Migrations have taken place under a variety of conditions. In general they have been voluntary: peoples have come and gone of their own free will. But forced migrations have not been unknown in history, as when a conquering people has expelled, killed, or sold the conquered into slavery. The rule, however, has been to leave the population on the soil under conditions more or less severe. The latest principle, dominant among Western nations is to disturb the population as little as possible, either in their person or property. The right to exile a people has been abandoned, and the noted case when England transported the Acadians in 1755 marks the date when sentiment turned against it and practice rapidly followed; transferred to a new authority as the Filipinos were, the people do not migrate. Indeed, in the treaties transferring territory to new hands, the inhabitants are sometimes expressly guaranteed against expulsion, as in the Louisiana Purchase Treaty of 1803. Enforced migration has taken other forms. It has shown itself in the organization of criminal colonies, as seen in Tasmania. It has been practised by Russia in the attempt to settle Siberia. While compulsory migration has not played a great part, assisted migration has been a large factor in either inducing or directing the movement of population. Assistance may be given either by the land which gives or that which receives the emigrant. An illustration of the former is the aid given to emigrants from Prussia to Argentine and to the Kamerun region. In times of colonial expansion this method has been especially effective. Prospective colonists have been given bonuses in the form of tax-exemptions and liberal grants of land; the last mode is best illustrated in the grants in the London charter of 1609-12. Liberation from civil and criminal prosecution was also an effective means to induce migration; this was used in England when the jails were emptied, and debtors flocked to Georgia, and when the courts offered the choice of self-imposed exile to accused and condemned persons. Cases are not wanting where countries have attracted immigrants to themselves in various ways. Conspicuous as an example was the United States, where for decades "contract labour" supplied the market and made it possible for absolutely impecunious labourers to migrate to America. So extensive had this assistance become that Congress has for many years legislated with the view of preventing further aid of this kind.
Migration today differs in many important particulars from that of earlier times. Down to a quite recent date peoples moved as tribes, nations, or races, moving and settling en masse.
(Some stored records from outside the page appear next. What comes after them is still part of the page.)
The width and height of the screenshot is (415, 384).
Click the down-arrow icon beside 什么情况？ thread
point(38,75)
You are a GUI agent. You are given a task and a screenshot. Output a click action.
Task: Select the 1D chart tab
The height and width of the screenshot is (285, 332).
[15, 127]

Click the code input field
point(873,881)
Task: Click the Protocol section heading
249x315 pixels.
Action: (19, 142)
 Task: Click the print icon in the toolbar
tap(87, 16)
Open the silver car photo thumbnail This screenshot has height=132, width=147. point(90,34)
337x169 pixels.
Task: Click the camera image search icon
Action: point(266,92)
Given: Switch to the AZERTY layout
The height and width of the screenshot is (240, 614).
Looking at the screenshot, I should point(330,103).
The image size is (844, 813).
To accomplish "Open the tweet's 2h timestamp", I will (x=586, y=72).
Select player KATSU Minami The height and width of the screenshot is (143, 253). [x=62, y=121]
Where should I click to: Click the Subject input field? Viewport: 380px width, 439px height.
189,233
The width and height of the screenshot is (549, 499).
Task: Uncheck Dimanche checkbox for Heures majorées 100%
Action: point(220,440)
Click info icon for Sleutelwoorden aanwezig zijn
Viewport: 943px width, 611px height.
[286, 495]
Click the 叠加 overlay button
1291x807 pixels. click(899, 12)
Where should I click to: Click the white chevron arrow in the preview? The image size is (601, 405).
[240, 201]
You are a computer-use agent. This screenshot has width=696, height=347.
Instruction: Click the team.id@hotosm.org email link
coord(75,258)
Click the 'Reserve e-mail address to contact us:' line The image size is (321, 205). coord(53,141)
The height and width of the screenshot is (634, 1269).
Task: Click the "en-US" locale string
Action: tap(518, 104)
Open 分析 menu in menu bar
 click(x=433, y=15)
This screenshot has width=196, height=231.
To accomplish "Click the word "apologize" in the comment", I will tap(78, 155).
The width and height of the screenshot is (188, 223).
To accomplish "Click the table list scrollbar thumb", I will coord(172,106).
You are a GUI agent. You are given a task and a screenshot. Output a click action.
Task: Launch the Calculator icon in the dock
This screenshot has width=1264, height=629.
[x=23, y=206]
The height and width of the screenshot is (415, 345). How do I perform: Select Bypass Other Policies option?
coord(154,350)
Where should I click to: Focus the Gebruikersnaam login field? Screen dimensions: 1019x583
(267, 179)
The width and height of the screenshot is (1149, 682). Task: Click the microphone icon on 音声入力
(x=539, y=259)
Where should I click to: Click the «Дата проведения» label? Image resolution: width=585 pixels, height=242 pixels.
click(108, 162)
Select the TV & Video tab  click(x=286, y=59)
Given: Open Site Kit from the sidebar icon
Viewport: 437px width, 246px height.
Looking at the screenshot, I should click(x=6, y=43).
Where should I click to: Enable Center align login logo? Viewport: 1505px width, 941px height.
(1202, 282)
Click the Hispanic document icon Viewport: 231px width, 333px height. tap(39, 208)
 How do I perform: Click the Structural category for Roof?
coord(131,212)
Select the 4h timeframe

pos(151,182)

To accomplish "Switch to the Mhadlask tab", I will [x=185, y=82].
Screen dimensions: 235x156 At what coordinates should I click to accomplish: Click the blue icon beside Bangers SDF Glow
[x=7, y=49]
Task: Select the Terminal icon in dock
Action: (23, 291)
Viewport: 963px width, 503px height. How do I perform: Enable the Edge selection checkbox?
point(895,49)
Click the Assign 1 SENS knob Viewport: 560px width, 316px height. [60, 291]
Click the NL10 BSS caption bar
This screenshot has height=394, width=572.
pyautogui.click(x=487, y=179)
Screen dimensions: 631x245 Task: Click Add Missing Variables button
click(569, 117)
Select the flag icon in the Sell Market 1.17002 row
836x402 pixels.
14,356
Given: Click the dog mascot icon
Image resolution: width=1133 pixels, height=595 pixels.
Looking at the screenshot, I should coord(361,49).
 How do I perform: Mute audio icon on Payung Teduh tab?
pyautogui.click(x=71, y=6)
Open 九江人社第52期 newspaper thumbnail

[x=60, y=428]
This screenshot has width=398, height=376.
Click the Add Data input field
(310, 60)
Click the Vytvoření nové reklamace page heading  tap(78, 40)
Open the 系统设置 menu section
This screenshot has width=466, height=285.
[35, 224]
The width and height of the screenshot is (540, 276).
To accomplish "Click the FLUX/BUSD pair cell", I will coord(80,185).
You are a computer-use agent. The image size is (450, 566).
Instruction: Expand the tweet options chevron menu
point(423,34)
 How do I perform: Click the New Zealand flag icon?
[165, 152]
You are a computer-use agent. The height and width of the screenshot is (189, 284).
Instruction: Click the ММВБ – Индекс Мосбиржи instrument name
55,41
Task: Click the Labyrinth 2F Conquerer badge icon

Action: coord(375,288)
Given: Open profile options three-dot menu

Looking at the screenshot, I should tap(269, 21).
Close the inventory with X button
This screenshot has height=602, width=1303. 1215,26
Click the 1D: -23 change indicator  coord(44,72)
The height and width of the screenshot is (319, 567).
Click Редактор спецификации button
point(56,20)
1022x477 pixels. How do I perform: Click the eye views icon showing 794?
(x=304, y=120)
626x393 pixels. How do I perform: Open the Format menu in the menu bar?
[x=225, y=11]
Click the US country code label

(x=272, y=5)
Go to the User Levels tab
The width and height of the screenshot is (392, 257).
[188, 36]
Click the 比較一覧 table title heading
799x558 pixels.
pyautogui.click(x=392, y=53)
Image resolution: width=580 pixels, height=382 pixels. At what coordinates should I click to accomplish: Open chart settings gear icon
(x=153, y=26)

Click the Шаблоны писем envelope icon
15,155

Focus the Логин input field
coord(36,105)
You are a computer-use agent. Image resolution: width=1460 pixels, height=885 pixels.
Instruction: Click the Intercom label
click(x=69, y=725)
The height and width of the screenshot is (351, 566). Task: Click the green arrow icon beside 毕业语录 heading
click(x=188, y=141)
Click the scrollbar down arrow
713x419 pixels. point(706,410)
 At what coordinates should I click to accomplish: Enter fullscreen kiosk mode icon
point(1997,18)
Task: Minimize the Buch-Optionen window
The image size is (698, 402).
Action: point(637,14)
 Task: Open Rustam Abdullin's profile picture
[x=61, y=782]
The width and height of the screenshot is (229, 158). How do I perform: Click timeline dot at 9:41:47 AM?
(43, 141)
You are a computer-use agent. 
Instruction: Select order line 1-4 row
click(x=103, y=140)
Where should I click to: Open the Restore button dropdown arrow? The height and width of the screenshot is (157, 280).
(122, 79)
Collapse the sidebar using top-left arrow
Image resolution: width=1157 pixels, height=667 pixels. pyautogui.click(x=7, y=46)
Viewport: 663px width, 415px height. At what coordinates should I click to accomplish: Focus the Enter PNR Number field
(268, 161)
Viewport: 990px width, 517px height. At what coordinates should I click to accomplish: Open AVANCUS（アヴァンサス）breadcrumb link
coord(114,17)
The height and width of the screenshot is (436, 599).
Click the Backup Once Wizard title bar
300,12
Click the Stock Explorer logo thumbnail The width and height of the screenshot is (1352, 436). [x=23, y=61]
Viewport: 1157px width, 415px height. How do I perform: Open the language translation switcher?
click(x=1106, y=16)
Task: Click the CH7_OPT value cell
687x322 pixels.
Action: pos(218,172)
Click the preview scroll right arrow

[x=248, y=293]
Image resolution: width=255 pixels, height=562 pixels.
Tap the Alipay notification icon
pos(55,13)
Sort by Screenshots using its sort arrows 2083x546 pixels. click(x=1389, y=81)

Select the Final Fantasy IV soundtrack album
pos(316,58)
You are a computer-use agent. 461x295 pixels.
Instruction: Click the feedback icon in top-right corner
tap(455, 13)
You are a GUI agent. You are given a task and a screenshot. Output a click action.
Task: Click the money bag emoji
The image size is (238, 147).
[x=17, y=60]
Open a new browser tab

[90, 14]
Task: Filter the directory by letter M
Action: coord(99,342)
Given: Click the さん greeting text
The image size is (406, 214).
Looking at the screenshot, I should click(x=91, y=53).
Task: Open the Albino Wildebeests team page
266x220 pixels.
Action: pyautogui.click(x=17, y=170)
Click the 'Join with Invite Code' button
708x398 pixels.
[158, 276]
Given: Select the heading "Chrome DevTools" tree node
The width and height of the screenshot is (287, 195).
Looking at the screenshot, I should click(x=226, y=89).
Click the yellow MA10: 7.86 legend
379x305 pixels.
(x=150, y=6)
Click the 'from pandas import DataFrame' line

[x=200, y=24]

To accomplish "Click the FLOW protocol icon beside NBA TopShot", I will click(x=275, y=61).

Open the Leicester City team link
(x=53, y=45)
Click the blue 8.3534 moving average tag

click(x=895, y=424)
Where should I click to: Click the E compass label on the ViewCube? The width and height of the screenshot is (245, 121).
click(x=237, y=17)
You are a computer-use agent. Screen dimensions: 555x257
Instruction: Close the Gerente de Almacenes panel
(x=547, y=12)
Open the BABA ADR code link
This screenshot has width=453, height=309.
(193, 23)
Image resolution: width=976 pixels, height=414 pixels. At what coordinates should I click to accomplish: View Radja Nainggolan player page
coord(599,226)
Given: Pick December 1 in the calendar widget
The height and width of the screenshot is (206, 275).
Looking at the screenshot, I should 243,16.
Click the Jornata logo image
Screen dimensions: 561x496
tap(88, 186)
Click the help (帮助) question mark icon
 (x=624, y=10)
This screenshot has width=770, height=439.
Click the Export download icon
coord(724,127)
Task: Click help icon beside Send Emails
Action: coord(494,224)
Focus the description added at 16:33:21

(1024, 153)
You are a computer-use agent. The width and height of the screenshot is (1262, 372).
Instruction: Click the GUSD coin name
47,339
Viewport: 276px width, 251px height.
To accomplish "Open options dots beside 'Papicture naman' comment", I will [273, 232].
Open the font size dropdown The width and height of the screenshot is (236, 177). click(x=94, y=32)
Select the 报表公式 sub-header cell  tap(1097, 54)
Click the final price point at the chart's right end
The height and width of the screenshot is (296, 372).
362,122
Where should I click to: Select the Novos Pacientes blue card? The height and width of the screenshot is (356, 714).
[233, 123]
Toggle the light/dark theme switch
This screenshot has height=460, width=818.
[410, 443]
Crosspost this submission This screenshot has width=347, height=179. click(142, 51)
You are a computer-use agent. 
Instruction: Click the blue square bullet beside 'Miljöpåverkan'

Taking forceful possession of extended areas, they maintained their individuality either under colonial systems or as separate groups; they finally established nations. With these migrating groups went their own institutions, language, religion, industrial methods, and political and legal systems. Usually they moved into uninhabited or sparsely settled areas, where no question of amalgamation could arise. With certain exceptions, the Roman Empire being the most noted, migrations have entailed the settling of a highly cultured people among those of a lower culture. In all such cases of migration en masse the native habitat was forever abandoned, and the migrating tribes, thoroughly equipped, entered a new environment and yielded entirely to new influences. In these particulars different conditions now obtain: migration is effected by families and individuals. These go from dense and highly cultured populations where free opportunity is usually closed, taking few possessions with them; their language survives during their own generation, and in the succeeding one is exchanged for the language of the adopted country, though they usually retain their religion. They must fit into a new industrial system, however, unlike their own. As a rule, they renounce their natural political allegiance and assume a new political status, abandoning the relations attaching to their former status and assuming new political and contractual relations. Such migration means to the emigrants the death of a nation, so far as concerns them, while to their new country it brings a serious modification, the extent of which depends upon the relative virility of the newly added national element.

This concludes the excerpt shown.